• _Exercise A_
In the forum thread on the federal debt, what grade does Dale Mabry give Obama for the job he has done?
• _Exercise B_
Please continue the forum thread on the federal debt from its last post.

Where do you get your political brain power numbnutz do  I have to spell it out for you. What dont you get. He has created over trillions of dollars with pelosi in debt but you say its not this idiot Obama. He has quadrupled the debt in less then 2 years QUADRUPLED,His stimulis,Omnibus didnt work that created trilions of dollars of debt but you say its not him,also his shit storm of the health care will blow the debt up even more. Get a grip dude you are wrong and you need to educate your self a little more in politics if you think he hasnt created more debt then bush,better yet then all the presidents in history put together. You have to live in a make believe fantasy world if you cant see how bad he has done in less then 2 years. He cant get anything done,he has to bring in clinton which he wont help get anything done.But you keep imagining in your make believe world its not him creating this mess. Good job. Mr change did change our country for the worse.


----------



## min0 lee (Dec 11, 2010)

Derp.


----------



## lnvanry (Dec 11, 2010)

Dale Mabry said:


> Listen, numbnuts, I'm not saying Obama is doing a good job, I am saying pretty much everything you are saying is false.  I'm not saying blame Bush either, but the fact remains, 90% of our deficit is from him.  No matter who came in, no matter what they did, no matter what laws they signed in, whether they are liberal or conservative, the deficit we are running is directly from his policies.  I'm not saying it is not going up, but this deficit everyone is *talking about has little to do with Obama*.  What he did is not done, Iraq, Afghanistan, Medicare D, all of those things are what is currently running up our deficit.  Just read through all of that slowly, liberal or conservative doesn't matter.  If that still confuses you, go to Dick's and buy a hockey helmet to protect that head of yours, we can't afford to lose that precious brain cell you're running on.
> 
> 
> By the way, I would give Obama a D- on the job he's done, but that doesn't make you any less ignorant.



Of course it does...

In fact, the federal debt AND budget deficit has never been higher (gross terms and % wise) than under Obama's admin. I'm not saying he's the sole reason, as they (meaning all presidents in the modern era except Clinton) are the reason...but to say Obama has little to do with it is factually incorrect.  Not only is there a clear correlation, but this causality as well.

• _Data for review_
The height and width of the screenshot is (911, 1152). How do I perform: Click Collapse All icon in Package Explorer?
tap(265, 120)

--

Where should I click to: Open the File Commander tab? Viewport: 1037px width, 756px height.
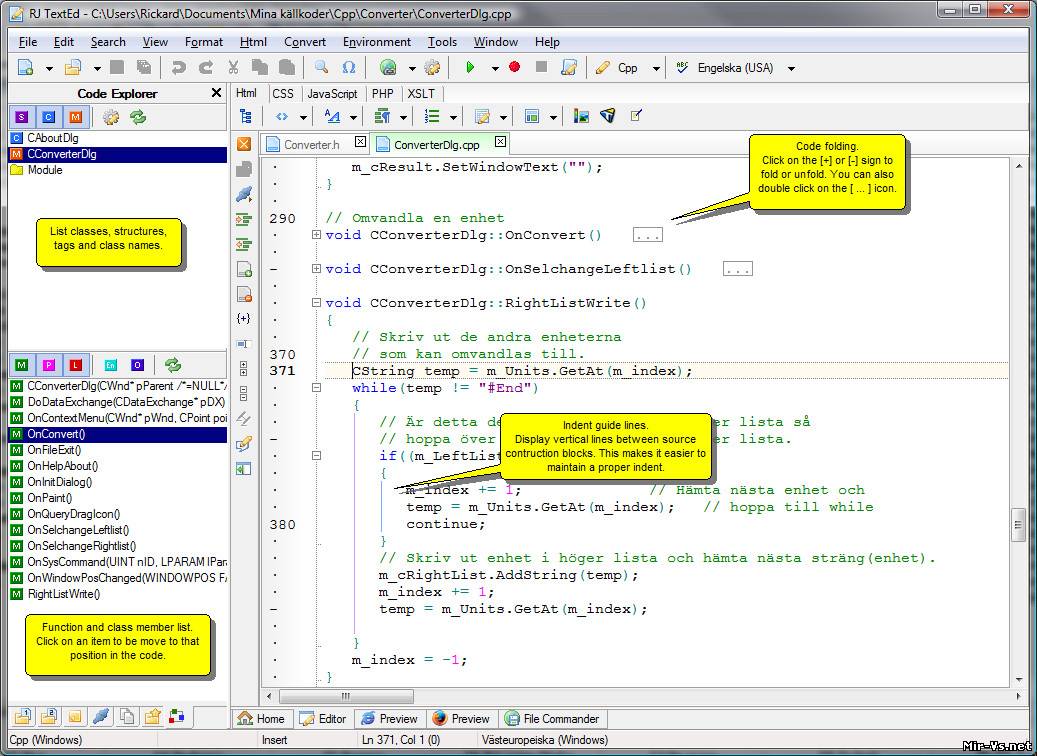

...

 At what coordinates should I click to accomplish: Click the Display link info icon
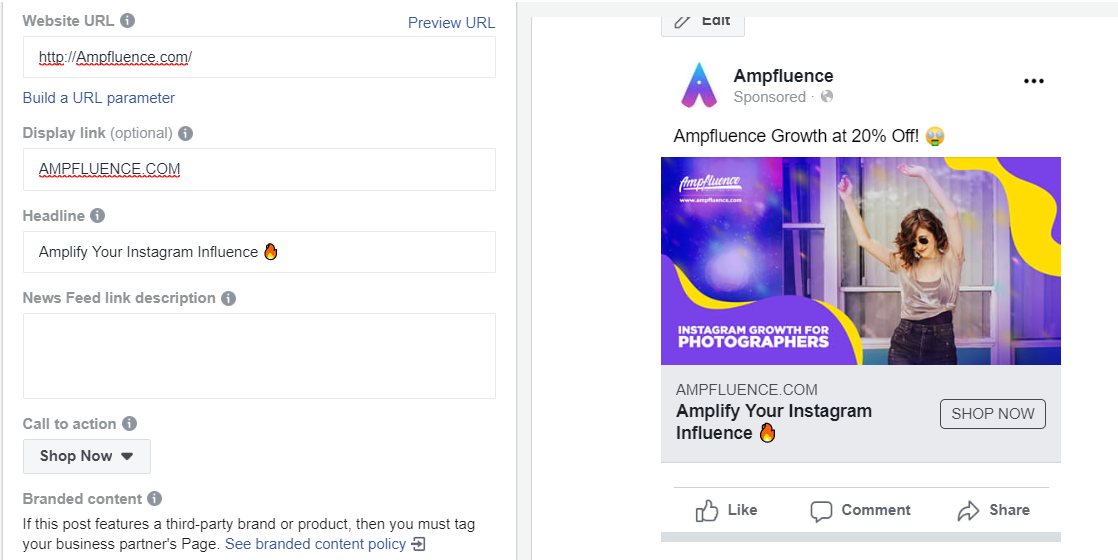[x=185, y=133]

• _Answer section A_
A D-.

• _Answer section B_
TARP (the public release version and secret TARP), the wars in Iraq and Afghan have continued for 2yrs since he came into office, health care reform (which has verifiably cost more up front with the expectation/hope it save in the future)...

90% of deficit is not from Bush...he may own a good sized chunk (more like 50%) but not 90%


----------



## lnvanry (Dec 11, 2010)

min0 lee said:


> Derp.




THey took our jobs!






YouTube - they took our jobs WWE" title="Click to view this video on YouTube" target="_blank">YouTube Video





YouTube - they took our jobs WWE">YouTube - they took our jobs WWE" type="application/x-shockwave-flash" width="640" height="385">


----------



## lnvanry (Dec 11, 2010)

lnvanry said:


> THey took our jobs!
> 
> 
> 
> ...




YouTube - they took our jobs WWE


----------



## LAM (Dec 11, 2010)

DEATH MATCH said:


> Where do you get your political brain power numbnutz do  I have to spell it out for you. What dont you get. He has created over trillions of dollars with pelosi in debt but you say its not this idiot Obama. He has quadrupled the debt in less then 2 years QUADRUPLED,His stimulis,Omnibus didnt work that created trilions of dollars of debt but you say its not him,also his shit storm of the health care will blow the debt up even more. Get a grip dude you are wrong and you need to educate your self a little more in politics if you think he hasnt created more debt then bush,better yet then all the presidents in history put together. You have to live in a make believe fantasy world if you cant see how bad he has done in less then 2 years. He cant get anything done,he has to bring in clinton which he wont help get anything done.But you keep imagining in your make believe world its not him creating this mess. Good job. Mr change did change our country for the worse.



once again you can't find not a shred of data on the whole Internets to support your opinion, it would truly suck to have your brain...

I'll even help you here is a link to the Library of Congress please post the pieces of legislation passed under Obama that have added to the budget deficit.

THOMAS (Library of Congress)


----------



## min0 lee (Dec 11, 2010)

He's a meme.


----------



## DEATH MATCH (Dec 12, 2010)

LAM said:


> once again you can't find not a shred of data on the whole Internets to support your opinion, it would truly suck to have your brain...
> 
> I'll even help you here is a link to the Library of Congress please post the pieces of legislation passed under Obama that have added to the budget deficit.
> 
> ...


----------



## LAM (Dec 12, 2010)

DEATH MATCH said:


> LAM said:
> 
> 
> > once again you can't find not a shred of data on the whole Internets to support your opinion, it would truly suck to have your brain...
> ...


----------



## DEATH MATCH (Dec 12, 2010)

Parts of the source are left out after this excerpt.